[Entries on where items appear]
########

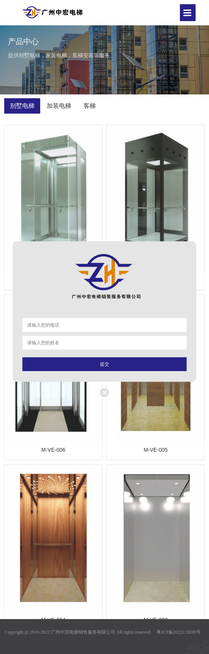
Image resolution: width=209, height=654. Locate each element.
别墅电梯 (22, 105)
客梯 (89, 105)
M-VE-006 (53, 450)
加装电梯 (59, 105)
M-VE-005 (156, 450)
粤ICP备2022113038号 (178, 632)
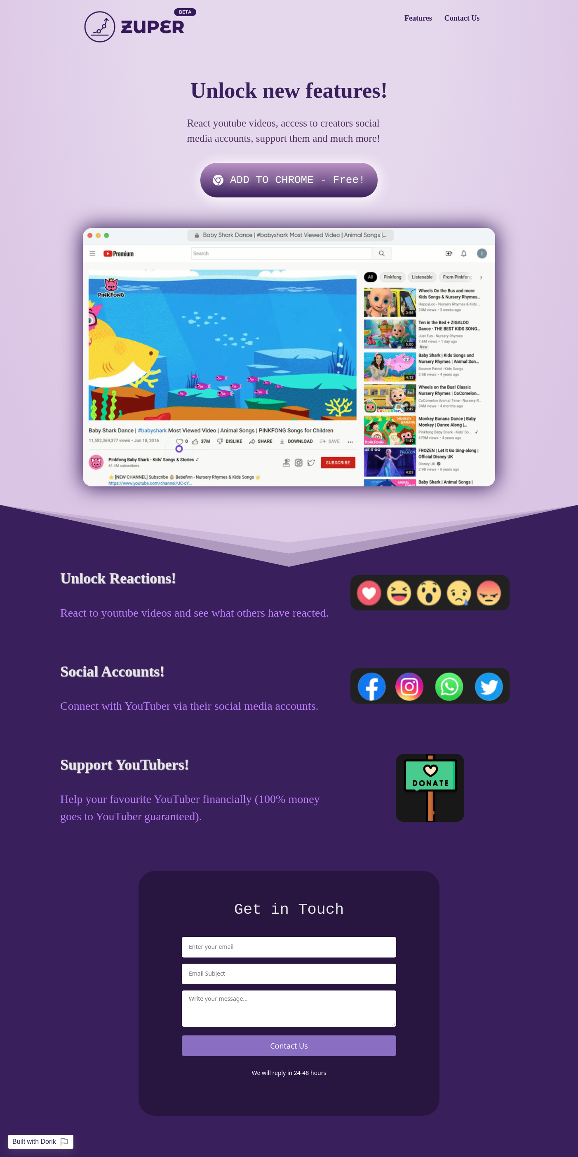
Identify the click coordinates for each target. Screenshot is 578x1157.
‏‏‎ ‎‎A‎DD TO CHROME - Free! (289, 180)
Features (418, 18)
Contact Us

########

- [Challenge] How many lines of the listing contain the word "each"? Reply with the number alone.

- [Solved problem] 2